▶ Fragment van pagina
-*-*-
'Mensen kunnen zichzelf opwerken in een bedrijf en hun concurrenten uitschakelen door strategische roddels te verspreiden', zegt Aafje Brandt, die deze week promoveerde aan de Radboud Universiteit in Nijmegen. Ze onderzocht hoe we ons een beeld vormen van mensen op basis vaninformatie via anderen. Brandt bedacht dialogen waarin twee personen het vooral hebben over de competentie en sociale vaardigheden van een derde, en legde die voor aan honderden proefpersonen. Zij moesten hun indruk over die derde beschrijven.

Brandts aanpak is veel minder kunstmatig dan op het eerste gezicht lijkt. Onderzoek heeft aangetoond dat zowat de helft van onze dagelijkse communicatie gaat over mensen die niet aanwezig zijn. Dat betekent meteen ook dat de helft van onze gesprekken gecatalogeerd kunnen worden als geroddel. 'Want roddelen betekent net het uitwisselen van informatie over personen die niet aan het gesprek deelnemen', zegt Brandt. Volgens de Engelse antropoloog Robin Dunbar bestaat zelfs zeventig procent van onze conversaties uit geroddel. Maar hij neemt er ook de 'praatjes over jezelf' bij.
-*-*-
▶ Opgeslagen rijen
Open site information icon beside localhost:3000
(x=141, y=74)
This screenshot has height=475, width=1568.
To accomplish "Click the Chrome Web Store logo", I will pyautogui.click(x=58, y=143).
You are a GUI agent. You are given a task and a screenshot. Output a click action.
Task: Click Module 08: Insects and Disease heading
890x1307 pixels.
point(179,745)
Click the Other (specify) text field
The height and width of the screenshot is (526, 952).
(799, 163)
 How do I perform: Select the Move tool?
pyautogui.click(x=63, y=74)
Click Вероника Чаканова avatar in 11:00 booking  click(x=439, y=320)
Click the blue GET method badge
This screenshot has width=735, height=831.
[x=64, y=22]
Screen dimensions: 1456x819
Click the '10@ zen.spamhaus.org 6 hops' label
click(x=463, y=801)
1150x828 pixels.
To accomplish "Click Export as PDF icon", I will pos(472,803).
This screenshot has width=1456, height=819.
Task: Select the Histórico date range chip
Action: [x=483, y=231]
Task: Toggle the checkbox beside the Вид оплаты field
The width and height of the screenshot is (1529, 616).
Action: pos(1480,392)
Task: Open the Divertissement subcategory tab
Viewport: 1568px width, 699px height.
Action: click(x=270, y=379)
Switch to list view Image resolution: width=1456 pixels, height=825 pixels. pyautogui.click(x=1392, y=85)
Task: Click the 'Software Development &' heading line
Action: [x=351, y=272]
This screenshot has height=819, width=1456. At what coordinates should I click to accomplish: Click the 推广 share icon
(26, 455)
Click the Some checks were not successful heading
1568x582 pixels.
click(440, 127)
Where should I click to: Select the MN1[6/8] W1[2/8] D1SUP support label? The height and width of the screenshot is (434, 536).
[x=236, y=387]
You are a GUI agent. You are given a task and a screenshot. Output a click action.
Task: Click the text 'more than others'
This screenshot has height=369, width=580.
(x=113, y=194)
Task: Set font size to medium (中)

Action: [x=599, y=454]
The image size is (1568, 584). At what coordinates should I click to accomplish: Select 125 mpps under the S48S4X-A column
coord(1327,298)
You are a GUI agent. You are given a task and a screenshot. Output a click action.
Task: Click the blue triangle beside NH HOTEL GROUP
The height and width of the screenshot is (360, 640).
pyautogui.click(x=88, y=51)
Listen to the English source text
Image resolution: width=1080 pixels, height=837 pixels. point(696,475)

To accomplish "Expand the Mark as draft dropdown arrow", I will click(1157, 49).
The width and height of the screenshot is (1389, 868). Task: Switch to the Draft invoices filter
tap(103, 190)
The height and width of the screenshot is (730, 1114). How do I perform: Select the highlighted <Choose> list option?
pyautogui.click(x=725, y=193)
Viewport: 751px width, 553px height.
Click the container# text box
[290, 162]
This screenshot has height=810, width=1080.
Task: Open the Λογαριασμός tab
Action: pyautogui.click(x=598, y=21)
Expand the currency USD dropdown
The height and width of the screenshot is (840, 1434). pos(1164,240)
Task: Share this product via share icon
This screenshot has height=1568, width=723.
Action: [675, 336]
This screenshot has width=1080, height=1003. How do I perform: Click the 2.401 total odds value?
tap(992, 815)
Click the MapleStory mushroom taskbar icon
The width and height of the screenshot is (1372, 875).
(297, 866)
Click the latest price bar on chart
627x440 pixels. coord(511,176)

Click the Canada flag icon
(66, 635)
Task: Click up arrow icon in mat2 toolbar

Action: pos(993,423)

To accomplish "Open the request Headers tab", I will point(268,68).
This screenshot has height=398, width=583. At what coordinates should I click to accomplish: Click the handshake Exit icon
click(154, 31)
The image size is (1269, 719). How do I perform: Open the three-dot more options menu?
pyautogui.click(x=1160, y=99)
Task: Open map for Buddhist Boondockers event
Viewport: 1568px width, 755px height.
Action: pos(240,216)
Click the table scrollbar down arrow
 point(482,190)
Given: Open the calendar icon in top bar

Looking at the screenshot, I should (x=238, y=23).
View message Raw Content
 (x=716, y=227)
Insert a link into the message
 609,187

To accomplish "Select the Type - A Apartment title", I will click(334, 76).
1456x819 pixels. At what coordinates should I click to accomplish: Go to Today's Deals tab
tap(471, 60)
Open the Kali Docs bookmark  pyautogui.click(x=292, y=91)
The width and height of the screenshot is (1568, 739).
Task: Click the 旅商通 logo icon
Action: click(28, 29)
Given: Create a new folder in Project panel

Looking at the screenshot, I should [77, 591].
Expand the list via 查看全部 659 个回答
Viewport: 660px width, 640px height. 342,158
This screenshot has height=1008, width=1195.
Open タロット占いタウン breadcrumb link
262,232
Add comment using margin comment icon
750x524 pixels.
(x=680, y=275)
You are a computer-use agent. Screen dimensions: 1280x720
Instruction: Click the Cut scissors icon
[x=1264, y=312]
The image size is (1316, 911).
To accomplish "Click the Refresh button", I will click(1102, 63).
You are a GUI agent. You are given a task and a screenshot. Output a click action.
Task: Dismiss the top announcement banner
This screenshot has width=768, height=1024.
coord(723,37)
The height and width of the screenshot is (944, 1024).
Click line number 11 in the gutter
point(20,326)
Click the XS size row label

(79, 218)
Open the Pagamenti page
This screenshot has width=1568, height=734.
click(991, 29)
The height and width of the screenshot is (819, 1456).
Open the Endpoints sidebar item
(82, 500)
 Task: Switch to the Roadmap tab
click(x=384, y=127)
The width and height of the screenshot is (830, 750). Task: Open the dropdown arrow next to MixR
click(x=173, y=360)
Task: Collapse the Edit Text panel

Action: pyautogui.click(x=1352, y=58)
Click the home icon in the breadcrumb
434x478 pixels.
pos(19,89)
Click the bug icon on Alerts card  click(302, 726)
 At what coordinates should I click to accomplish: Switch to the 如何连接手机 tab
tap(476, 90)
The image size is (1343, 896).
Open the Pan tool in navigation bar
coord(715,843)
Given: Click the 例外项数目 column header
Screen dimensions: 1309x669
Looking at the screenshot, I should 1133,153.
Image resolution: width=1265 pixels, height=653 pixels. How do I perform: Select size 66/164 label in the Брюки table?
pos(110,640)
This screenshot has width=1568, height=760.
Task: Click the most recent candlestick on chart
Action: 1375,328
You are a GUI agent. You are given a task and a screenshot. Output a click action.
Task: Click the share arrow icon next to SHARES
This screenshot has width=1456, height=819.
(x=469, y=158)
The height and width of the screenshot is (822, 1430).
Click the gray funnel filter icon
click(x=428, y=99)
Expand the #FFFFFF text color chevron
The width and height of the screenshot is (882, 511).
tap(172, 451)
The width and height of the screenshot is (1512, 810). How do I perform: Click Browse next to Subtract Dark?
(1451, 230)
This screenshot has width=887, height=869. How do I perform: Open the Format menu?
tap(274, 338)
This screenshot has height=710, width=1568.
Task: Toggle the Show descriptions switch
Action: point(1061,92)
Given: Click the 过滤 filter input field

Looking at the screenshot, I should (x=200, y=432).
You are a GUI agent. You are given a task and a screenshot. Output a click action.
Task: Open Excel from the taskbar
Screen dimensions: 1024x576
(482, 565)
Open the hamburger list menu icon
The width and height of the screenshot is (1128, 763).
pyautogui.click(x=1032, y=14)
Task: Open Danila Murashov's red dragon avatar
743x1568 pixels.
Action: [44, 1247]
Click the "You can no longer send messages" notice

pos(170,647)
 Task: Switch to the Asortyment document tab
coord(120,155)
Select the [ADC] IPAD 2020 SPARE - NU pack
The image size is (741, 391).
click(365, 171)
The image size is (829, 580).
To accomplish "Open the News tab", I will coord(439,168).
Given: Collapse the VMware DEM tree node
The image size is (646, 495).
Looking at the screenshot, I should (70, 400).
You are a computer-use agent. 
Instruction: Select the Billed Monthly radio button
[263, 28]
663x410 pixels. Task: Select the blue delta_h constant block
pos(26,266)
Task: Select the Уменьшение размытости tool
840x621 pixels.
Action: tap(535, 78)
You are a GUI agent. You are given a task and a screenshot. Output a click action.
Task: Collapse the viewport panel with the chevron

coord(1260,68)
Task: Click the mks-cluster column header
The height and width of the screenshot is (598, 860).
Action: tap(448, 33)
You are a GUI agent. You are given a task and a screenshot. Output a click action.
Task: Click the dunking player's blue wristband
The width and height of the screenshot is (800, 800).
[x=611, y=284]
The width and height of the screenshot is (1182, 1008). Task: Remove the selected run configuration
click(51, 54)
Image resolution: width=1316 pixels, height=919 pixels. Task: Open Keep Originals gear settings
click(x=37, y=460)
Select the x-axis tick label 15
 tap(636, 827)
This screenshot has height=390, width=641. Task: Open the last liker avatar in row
-*-*-
▶ Vragen en opdrachten
**A)** Zet de rijen om in een genummerde lijst zonder lege regels, beginnend bij de rij met "The height and width of the screenshot is (822, 1430)." en eindigend bij de rij met "pyautogui.click(x=1032, y=14)".
**B)** Zet de tekst over roddelen voort vanaf het punt waar die ophoudt.

▶ Gegeven antwoorden
**A)**
1. The height and width of the screenshot is (822, 1430).
2. Click the gray funnel filter icon
3. click(x=428, y=99)
4. Expand the #FFFFFF text color chevron
5. The width and height of the screenshot is (882, 511).
6. tap(172, 451)
7. The width and height of the screenshot is (1512, 810). How do I perform: Click Browse next to Subtract Dark?
8. (1451, 230)
9. This screenshot has width=887, height=869. How do I perform: Open the Format menu?
10. tap(274, 338)
11. This screenshot has height=710, width=1568.
12. Task: Toggle the Show descriptions switch
13. Action: point(1061,92)
14. Given: Click the 过滤 filter input field
15. Looking at the screenshot, I should (x=200, y=432).
16. You are a GUI agent. You are given a task and a screenshot. Output a click action.
17. Task: Open Excel from the taskbar
18. Screen dimensions: 1024x576
19. (482, 565)
20. Open the hamburger list menu icon
21. The width and height of the screenshot is (1128, 763).
22. pyautogui.click(x=1032, y=14)

**B)**
Hoe dan ook ontstellende cijfers. 'Het betekent dus dat een heel groot deel van onze info over anderen niet gebaseerd is op eigen ervaring of observatie', zegt Aafje Brandt. Dat geldt zeker ook op de werkvloer, waar geroddel verstrekkende gevolgen kan hebben. 'Wie in gesprekjes met collega's positieve dingen over zichzelf vertelt, maakt weinig indruk en wordt snel als vervelend en ongeloofwaardig ervaren. Maar komen dezelfde lovende woorden uit de mond van iemand anders, dan worden ze doorgaans vlot geslikt en verspreiden ze zich gestaag over de hele werkvloer.' Zorgen dat anderen je bewieroken, dat is dus de kunst. Niet meer dan logisch.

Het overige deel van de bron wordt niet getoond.